Vince Gilligan impiegò cinque stagioni per farci capire che Walter White non era la vittima in cerca di rivalsa che sembrava nella prima puntata di Breaking Bad, bensì una belva che aspettava la giusta spinta per essere liberata. Eppure ancora oggi il suo protagonista è considerato un idolo dai fan della serie. L’ultima iterazione del videogioco The Legend of Zelda – intitolata Tears of the Kingdom e uscita poche settimane fa – è stata costruita intorno all’idea di libertà assoluta come motore primo di gameplay, ma è evidente che tramite questa si puntava anche alla produzione virale di contenuti da parte degli utenti.
Così, mentre i critici si spellavano le mani per celebrare la poesia dell’opera di Hidemaro Fujibayashi e Eiji Aonuma, oppure tracciavano i doverosi parallelismi con lo Studio Ghibli e ne analizzavano i tratti più autoriali, ecco che i giocatori sfruttavano l’enorme spazio di manovra concessogli per stravolgere totalmente il gioco. Enormi peni rocciosi, mech implacabili e droni assassini generati sfruttando le meccaniche interne sono cominciati a fiorire su tutti i social network. Così come meccaniche impossibili per battere ogni record e ogni altro modo vi venga in mente (più uno) per sfasciarlo a rimontarlo in nuove forme.
Dubito che queste precise derive fossero state preventivate dai dirigenti di Nintendo, ma che ci sperassero era evidente. Non a caso il videogame ha fatto vendite record, oltre a monopolizzare l’attenzione dei media. Una cosa che era successa diversi anni fa anche con la versione online del franchise GTA, che una volta in mano ai consumatori aveva cambiato radicalmente faccia. Si tratta di appropriazioni additive e propositive rispetto alle opere originali, molto più stimolanti di quanto succeda in fase di reviewbombing o in tutti quei casi in cui il pubblico vuole farsi padrone di un’opera nella maniera più degradante possibile.

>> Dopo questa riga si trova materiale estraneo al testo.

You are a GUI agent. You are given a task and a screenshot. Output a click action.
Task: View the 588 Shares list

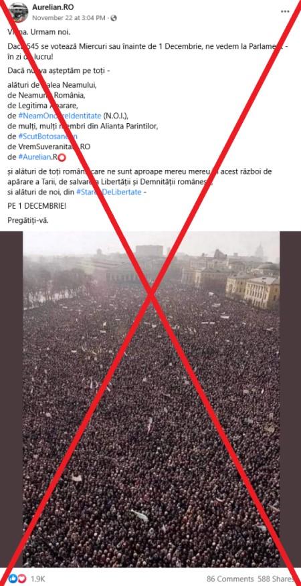point(276,579)
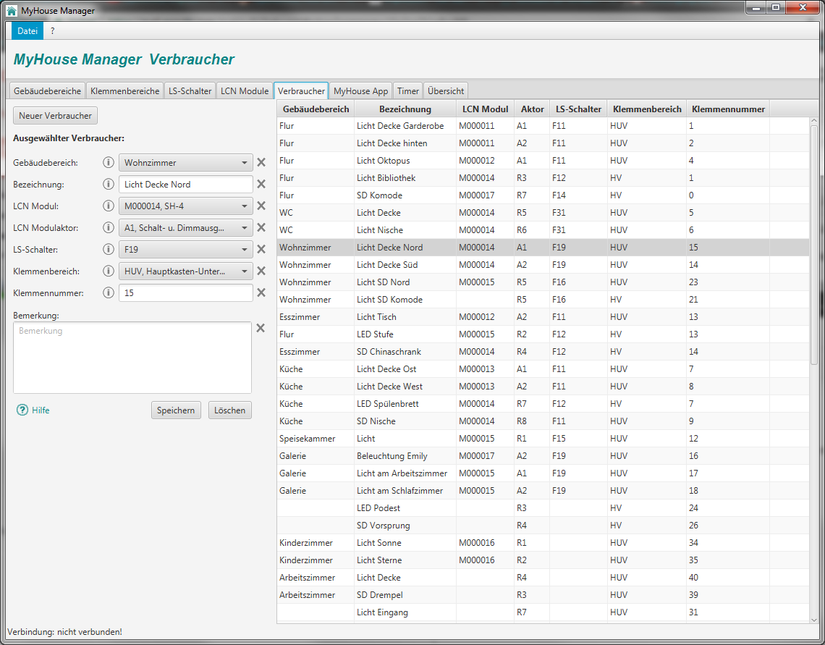Clear the Bezeichnung field with X icon

(261, 185)
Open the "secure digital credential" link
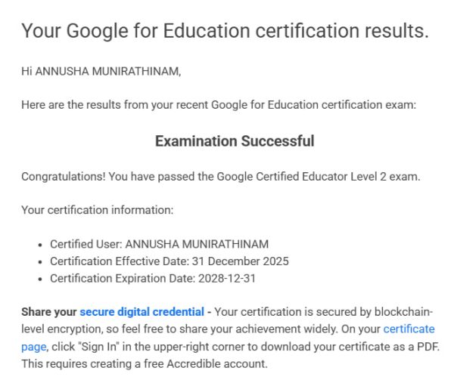The height and width of the screenshot is (380, 454). [141, 312]
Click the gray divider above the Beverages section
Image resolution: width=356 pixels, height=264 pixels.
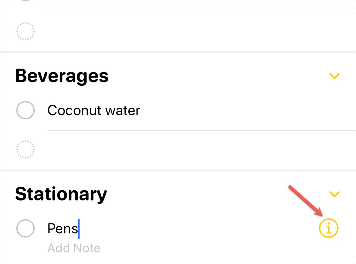coord(178,52)
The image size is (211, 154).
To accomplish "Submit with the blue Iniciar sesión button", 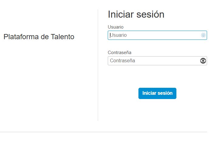I will point(157,93).
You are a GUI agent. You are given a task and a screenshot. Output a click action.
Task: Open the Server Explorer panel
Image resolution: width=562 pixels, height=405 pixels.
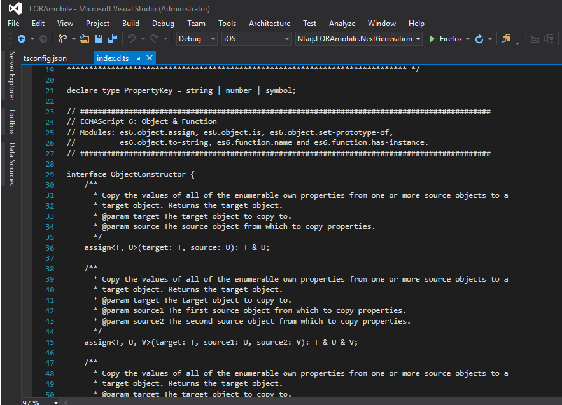pyautogui.click(x=12, y=73)
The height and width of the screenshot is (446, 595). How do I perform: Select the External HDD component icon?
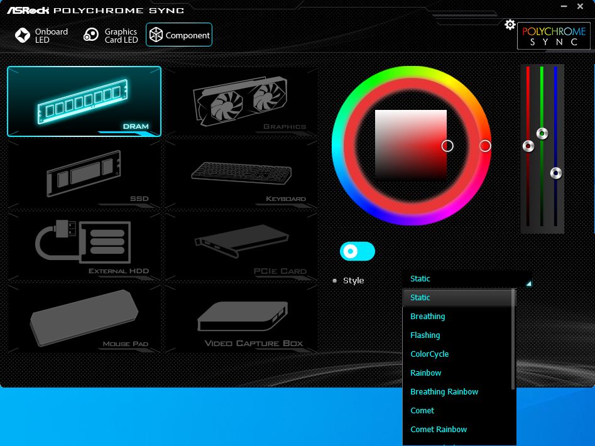click(84, 246)
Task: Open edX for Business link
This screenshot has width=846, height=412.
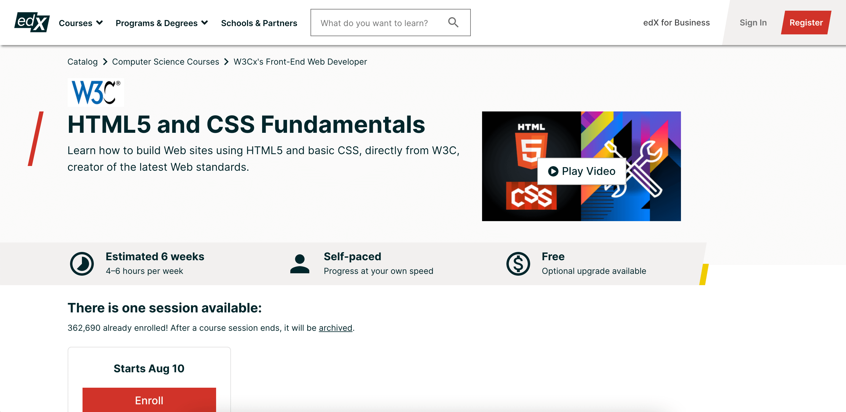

Sapere gestire questi flussi di energia è sempre stato mandatorio per ogni imprenditore legato all’intrattenimento, ma ora abbiamo diverse conferme che il gioco è passato a un livello successivo. Il pubblico vuole diventare padrone di ogni opera a cui è legato e lo farà a ogni costo. Mentre giornalisti e analisti si spaccano la testa per cercare di prevedere se il prossimo gadget tecnologico alla Vision Pro sarà un successo o meno, da qualche parte qualche sedicenne sta già pensando come sfruttarlo in maniera imprevedibile.
Penso anche a social media manager di grido, impegnati a studiare meme fuori tempo massimo per rendere il lancio di un nuovo franchise sagace e al passo con i tempi. Il tutto mentre gli utenti minorenni di un qualche oscuro gruppo Telegram lo stanno già decontestualizzando nel modo più violento possibile. Il successo di un qualsiasi nuovo prodotto dipende, ora più che mai, da quanto queste operazioni di appropriazione riescano a intercettare la sensibilità del pubblico meno avvezzo a queste meccaniche.